Exercise requirements: Would you please copy the part of the material below that opens with the line containing "The width and height of the screenshot is (1060, 1096)." and closes with the line containing "Click the Intelexta"? Copy it exactly, and only it.
___
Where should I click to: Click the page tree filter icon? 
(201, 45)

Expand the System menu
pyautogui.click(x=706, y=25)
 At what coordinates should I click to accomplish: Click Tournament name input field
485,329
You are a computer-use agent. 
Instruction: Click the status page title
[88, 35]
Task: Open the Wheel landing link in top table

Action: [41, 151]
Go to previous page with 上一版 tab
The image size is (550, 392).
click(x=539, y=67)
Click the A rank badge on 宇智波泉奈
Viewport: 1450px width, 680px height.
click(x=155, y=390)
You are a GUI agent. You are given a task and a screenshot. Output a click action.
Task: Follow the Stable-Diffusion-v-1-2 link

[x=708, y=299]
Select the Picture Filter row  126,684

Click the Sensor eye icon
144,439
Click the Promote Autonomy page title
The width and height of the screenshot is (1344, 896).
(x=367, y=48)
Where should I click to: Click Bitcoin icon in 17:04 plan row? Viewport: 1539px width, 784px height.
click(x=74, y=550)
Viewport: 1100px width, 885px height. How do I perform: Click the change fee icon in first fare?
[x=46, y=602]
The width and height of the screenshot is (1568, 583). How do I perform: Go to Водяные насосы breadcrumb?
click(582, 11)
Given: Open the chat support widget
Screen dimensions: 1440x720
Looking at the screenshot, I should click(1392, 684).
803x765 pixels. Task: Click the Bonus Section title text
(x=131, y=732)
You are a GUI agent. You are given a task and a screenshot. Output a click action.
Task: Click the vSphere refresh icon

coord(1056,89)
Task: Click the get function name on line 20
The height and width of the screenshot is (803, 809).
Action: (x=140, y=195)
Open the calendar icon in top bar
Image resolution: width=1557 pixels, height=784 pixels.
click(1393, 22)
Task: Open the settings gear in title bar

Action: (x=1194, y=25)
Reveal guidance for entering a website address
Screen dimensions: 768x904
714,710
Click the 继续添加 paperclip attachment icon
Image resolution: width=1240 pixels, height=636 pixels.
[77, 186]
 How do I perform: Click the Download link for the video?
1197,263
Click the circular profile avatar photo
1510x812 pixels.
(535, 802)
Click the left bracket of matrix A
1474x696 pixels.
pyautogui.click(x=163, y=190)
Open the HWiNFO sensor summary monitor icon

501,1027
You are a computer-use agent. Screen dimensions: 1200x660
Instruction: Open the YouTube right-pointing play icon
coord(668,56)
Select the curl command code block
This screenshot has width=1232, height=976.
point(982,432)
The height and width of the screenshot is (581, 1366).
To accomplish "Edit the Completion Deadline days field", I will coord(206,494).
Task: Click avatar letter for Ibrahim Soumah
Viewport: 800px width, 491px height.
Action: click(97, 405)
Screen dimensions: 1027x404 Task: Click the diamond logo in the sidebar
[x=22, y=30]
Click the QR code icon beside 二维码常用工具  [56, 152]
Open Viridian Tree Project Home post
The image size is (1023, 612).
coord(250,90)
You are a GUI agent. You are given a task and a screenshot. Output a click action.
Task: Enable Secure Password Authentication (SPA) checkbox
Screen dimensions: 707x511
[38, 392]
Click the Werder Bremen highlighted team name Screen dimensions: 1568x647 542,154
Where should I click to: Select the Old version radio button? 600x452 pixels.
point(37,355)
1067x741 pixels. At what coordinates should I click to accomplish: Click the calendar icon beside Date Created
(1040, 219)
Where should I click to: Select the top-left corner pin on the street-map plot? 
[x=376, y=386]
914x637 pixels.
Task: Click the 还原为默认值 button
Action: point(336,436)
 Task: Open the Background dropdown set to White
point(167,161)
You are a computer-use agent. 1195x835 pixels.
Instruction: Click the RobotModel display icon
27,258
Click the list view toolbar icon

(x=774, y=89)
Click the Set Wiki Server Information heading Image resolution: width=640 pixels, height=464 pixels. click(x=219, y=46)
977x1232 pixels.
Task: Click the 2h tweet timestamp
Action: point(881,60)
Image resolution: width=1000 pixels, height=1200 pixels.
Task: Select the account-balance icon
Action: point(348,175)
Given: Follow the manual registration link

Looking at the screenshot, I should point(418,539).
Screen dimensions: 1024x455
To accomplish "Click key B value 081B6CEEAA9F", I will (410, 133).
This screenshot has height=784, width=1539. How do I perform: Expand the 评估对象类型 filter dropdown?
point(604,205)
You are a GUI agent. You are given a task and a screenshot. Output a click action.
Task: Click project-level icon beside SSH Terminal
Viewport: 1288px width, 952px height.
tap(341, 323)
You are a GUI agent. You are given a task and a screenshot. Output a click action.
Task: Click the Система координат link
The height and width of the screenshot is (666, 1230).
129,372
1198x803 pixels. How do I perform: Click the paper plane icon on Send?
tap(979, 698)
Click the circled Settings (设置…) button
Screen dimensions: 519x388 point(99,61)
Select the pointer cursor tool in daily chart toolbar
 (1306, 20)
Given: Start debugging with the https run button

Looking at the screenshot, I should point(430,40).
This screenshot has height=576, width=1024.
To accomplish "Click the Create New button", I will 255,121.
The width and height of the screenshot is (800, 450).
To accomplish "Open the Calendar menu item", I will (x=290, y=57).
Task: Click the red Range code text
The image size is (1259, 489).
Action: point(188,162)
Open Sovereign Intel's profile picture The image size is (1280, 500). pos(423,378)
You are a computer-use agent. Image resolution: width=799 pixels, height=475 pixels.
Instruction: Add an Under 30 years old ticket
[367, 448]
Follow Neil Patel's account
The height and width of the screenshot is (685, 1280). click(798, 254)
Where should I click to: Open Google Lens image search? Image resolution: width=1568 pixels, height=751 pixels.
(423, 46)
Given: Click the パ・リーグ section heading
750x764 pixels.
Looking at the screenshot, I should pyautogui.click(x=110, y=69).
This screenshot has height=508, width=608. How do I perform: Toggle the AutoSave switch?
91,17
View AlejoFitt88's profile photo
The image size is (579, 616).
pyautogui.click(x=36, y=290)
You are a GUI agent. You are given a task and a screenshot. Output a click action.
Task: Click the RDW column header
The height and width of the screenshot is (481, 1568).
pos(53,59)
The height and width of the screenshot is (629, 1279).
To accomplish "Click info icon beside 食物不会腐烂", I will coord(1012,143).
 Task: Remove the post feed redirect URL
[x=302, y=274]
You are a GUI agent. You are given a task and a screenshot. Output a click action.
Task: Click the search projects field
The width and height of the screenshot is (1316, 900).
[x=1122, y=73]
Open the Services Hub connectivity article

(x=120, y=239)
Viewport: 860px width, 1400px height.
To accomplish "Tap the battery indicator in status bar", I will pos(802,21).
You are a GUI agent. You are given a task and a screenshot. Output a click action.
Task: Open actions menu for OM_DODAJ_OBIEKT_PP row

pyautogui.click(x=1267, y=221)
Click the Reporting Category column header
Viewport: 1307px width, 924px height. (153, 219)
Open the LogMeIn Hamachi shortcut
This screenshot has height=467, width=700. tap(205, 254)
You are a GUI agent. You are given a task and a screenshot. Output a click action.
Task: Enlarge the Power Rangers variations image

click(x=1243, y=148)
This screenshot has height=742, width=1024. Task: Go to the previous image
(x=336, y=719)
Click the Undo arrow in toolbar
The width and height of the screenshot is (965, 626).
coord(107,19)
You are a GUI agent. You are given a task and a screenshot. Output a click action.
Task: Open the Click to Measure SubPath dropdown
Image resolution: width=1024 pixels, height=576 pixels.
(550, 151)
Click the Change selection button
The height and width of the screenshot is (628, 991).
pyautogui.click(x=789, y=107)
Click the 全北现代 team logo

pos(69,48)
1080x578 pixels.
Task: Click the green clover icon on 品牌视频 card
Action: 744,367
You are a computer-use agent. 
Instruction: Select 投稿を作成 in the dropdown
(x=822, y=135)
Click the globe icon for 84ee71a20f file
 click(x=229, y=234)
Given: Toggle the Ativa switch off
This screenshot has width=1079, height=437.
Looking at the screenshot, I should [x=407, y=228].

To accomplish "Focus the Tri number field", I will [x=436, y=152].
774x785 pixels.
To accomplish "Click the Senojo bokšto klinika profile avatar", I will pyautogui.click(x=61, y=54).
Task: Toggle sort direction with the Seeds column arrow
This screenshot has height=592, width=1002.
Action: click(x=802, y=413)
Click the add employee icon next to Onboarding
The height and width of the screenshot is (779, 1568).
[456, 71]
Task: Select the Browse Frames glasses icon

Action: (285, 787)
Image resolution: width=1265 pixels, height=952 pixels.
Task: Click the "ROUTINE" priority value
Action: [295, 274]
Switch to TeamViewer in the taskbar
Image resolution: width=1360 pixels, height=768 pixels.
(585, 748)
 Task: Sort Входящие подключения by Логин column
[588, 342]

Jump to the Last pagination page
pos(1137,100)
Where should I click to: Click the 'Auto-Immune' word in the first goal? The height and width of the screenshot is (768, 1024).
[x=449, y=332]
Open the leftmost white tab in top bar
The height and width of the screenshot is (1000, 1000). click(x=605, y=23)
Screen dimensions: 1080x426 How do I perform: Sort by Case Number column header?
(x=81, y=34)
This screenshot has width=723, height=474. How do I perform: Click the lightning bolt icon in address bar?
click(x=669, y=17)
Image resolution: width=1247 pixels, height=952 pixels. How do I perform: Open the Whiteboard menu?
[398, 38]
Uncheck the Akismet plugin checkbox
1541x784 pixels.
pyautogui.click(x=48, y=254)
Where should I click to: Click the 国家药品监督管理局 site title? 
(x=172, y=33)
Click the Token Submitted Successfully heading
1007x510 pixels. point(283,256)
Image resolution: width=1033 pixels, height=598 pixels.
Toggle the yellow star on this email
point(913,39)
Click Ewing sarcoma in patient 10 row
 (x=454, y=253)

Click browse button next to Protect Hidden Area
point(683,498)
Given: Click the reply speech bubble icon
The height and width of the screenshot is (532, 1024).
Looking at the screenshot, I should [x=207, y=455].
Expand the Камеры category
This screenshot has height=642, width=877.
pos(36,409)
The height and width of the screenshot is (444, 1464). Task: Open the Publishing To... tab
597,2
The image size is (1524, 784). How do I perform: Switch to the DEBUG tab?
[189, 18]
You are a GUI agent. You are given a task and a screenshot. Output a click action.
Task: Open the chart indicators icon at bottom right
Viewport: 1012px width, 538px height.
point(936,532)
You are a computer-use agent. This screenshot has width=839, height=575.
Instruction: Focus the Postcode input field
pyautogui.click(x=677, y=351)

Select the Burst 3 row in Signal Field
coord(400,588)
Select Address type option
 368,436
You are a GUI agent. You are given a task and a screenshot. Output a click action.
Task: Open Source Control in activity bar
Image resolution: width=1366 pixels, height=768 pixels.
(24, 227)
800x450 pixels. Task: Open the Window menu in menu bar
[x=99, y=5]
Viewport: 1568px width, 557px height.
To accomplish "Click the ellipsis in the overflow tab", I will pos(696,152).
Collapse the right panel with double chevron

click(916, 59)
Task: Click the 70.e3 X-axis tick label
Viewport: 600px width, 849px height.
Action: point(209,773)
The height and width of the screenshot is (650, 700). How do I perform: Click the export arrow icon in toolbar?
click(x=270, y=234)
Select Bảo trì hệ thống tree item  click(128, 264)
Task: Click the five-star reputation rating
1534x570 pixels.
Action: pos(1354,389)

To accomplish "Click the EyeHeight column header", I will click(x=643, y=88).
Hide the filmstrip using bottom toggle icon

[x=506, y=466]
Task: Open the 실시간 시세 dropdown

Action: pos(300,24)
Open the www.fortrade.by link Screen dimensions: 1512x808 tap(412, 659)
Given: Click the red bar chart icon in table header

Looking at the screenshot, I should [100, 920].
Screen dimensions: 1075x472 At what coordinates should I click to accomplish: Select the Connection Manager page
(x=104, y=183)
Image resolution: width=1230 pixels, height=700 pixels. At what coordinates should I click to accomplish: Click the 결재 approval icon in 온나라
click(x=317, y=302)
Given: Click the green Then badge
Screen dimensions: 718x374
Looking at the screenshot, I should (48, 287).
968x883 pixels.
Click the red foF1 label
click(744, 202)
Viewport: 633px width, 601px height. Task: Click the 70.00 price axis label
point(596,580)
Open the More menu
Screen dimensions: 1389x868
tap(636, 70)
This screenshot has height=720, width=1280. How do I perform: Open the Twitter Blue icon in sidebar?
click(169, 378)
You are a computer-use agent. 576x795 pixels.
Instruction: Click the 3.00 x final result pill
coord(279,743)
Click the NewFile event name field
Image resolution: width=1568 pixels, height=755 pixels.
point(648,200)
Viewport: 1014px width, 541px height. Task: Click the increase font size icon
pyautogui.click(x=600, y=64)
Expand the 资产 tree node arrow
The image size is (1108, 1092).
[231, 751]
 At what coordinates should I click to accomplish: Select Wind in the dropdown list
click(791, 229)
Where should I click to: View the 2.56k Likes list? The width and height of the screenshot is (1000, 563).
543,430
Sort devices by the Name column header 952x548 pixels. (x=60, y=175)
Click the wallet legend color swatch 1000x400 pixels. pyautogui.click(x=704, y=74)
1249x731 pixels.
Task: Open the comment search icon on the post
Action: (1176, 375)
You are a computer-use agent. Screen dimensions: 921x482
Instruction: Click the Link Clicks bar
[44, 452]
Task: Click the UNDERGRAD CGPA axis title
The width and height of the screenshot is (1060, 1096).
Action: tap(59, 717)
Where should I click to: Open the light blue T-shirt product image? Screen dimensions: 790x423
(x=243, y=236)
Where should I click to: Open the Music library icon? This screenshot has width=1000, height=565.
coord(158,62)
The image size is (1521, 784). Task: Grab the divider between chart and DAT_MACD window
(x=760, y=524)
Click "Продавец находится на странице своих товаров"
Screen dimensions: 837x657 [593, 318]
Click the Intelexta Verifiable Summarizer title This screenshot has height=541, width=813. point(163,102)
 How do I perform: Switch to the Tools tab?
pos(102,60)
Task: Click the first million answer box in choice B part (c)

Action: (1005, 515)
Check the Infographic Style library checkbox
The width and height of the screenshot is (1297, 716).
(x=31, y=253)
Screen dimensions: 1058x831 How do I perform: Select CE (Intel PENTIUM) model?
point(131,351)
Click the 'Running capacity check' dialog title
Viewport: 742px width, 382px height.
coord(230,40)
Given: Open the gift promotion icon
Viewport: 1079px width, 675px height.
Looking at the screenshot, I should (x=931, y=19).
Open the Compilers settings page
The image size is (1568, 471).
___
Response to the exercise:
The width and height of the screenshot is (1060, 1096).
Action: tap(59, 717)
Where should I click to: Open the light blue T-shirt product image? Screen dimensions: 790x423
(x=243, y=236)
Where should I click to: Open the Music library icon? This screenshot has width=1000, height=565.
coord(158,62)
The image size is (1521, 784). Task: Grab the divider between chart and DAT_MACD window
(x=760, y=524)
Click "Продавец находится на странице своих товаров"
Screen dimensions: 837x657 [593, 318]
Click the Intelexta Verifiable Summarizer title This screenshot has height=541, width=813. point(163,102)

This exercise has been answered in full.